The NIMA sector is hot. Why else would KKR pay an extra $50m to secure Laser Clinics Australia (LCA) for $650 million on an earnings multiple of between 13 and 15 times? Put another way, they paid around $6.64 for each dollar of annual revenue in the expectation that their business model (joint franchise model as opposed to company owned locations) can be taken to the world. In stark contrast VTG paid 95c for each dollar of annual revenue for the Clear Complexions business. Sounds good, but unless they can rapidly grow to an annual TO of $50m+ they will struggle just as listed company Total Face Group (TFG) is presently experiencing. LCA pretty well own the market place presently and their rapid growth over the past few years suggests they will contnue to grow...but growth in this undustry is huge.
There are solid underlying reasons why growth is expected at 10% to 12% over the medium to long term. KKR paid such a massive amount because LCA has achieved "scale" and that's not easy to do as VTG will soon find out.
LCA say the franchise model (like HVN) where they are joint partners with the franchisees works better because the franchisee is more "involved". GFY has dropped the company store in favour of franchising.

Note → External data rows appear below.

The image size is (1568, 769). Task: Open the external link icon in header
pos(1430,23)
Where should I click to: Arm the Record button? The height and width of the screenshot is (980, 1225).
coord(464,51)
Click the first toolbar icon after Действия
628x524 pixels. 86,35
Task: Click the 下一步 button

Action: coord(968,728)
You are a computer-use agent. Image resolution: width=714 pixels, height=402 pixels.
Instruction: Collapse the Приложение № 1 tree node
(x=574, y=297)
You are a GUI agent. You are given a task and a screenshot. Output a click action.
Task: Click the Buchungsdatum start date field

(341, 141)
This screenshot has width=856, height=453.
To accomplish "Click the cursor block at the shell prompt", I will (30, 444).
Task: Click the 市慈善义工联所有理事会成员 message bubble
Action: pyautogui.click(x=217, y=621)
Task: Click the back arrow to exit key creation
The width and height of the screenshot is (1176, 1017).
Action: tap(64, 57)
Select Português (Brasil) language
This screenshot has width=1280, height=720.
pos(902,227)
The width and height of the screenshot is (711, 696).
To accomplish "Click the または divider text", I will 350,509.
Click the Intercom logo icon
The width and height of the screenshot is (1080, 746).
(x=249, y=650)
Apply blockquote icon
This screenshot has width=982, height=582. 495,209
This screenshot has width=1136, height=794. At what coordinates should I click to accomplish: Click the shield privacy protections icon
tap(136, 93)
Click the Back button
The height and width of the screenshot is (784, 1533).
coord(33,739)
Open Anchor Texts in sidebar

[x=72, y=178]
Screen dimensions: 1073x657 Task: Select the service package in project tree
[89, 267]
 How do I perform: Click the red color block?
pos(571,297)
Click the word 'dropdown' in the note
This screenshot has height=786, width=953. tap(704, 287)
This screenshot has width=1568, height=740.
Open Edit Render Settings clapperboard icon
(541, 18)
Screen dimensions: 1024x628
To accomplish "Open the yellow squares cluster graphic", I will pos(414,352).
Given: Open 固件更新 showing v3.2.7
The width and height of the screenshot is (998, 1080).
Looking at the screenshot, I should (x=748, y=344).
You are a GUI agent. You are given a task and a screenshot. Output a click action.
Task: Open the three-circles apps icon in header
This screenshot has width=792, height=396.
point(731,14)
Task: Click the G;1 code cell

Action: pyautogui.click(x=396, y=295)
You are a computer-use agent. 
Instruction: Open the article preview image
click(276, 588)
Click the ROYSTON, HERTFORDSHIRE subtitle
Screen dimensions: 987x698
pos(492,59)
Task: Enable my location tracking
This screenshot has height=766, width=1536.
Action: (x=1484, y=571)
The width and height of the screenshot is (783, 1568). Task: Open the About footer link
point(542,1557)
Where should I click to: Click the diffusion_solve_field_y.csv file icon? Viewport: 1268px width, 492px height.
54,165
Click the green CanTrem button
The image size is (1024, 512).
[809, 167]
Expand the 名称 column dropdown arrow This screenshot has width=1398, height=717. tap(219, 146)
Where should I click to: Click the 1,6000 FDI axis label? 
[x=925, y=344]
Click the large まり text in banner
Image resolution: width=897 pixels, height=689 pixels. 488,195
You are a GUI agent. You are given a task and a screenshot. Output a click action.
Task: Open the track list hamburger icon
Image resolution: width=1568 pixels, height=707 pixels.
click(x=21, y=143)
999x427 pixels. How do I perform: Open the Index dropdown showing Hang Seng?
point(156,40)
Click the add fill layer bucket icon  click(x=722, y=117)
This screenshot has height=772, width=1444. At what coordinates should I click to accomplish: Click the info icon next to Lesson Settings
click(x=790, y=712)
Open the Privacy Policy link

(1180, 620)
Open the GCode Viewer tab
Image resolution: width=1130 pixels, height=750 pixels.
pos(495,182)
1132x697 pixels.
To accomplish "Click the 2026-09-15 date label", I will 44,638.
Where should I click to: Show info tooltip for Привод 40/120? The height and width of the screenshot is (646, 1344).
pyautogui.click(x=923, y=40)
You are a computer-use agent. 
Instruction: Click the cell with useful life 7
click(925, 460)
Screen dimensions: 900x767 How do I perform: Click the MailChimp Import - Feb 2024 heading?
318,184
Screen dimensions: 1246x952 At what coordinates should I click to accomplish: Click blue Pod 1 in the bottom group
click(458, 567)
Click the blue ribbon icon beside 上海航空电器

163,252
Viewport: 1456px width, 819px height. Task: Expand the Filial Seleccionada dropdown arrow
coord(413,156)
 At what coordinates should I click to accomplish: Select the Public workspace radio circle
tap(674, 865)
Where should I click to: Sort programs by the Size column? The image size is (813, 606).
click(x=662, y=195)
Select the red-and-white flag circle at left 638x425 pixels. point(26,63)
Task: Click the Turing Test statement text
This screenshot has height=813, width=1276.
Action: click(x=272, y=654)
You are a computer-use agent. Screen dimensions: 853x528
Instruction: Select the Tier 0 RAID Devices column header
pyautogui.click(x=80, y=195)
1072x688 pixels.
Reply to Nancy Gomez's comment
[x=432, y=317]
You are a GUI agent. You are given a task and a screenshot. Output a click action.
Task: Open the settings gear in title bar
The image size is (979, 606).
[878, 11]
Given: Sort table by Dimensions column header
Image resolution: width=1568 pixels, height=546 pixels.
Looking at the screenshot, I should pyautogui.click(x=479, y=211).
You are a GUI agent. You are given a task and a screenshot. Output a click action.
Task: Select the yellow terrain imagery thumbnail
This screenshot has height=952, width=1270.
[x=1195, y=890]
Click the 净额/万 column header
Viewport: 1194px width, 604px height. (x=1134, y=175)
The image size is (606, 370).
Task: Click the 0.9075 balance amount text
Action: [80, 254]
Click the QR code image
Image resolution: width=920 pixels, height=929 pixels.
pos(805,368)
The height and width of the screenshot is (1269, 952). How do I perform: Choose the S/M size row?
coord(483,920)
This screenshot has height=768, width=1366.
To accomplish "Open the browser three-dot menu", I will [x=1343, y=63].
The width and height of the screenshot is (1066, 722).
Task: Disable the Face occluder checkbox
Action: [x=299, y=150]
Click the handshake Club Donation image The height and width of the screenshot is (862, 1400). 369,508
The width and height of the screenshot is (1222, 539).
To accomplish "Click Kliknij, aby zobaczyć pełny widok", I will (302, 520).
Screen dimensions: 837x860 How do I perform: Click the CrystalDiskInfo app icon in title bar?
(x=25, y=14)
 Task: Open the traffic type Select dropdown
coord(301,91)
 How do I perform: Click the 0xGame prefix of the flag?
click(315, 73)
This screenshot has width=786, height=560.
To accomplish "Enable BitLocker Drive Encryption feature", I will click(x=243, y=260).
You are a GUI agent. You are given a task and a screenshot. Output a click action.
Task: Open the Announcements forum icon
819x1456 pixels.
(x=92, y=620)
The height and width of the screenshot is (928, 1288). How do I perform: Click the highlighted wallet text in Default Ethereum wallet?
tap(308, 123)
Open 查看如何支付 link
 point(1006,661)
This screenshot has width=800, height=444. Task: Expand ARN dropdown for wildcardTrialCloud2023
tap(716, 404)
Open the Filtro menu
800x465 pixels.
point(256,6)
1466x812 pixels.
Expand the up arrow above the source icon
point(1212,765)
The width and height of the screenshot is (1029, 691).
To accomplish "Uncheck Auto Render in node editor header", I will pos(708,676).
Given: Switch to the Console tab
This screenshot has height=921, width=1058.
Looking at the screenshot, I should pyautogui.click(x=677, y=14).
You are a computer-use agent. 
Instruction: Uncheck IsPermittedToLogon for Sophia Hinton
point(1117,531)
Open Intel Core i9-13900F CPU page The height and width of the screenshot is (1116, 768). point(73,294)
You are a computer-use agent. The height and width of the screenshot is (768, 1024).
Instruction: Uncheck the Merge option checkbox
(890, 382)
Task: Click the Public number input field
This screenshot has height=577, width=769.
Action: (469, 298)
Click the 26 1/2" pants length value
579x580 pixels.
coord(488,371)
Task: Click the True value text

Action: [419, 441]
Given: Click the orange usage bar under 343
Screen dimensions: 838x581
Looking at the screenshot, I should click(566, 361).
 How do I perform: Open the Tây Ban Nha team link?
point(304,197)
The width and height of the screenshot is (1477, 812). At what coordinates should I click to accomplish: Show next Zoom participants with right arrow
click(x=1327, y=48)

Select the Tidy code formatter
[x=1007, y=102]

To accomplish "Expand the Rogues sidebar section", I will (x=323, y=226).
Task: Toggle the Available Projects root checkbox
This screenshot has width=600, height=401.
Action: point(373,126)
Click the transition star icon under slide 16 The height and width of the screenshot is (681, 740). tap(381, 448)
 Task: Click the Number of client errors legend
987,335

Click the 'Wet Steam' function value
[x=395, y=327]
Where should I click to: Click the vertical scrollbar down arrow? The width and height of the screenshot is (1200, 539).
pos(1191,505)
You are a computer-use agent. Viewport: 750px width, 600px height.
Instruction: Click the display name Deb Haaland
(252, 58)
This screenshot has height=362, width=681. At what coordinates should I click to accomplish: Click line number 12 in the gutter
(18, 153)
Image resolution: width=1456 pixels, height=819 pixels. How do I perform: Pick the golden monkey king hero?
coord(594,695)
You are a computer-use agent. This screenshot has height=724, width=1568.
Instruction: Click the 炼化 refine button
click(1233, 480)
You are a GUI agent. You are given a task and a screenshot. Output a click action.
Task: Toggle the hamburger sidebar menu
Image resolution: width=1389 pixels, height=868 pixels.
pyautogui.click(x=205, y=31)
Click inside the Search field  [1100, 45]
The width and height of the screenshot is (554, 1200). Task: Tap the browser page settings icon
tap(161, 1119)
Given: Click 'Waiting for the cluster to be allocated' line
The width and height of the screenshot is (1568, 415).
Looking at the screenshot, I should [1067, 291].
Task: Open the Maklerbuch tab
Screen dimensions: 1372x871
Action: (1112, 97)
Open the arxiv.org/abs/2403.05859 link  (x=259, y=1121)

If the company store approach doesn't work, this will be a balls up. One thing is VTG's favour is they do know how to run a network of company owned, geographically diverse locations. VTG will have to get their feet under the desk ASAP and really start to move this along. I do hope they have their next phases of this roll out in order, time is paramount here. Maybe old Barnacles is right to urge caution until we see the entirety of their plan. I'll join him in the saloon for a sherry rather than a wine, provided he drops the vinegar!!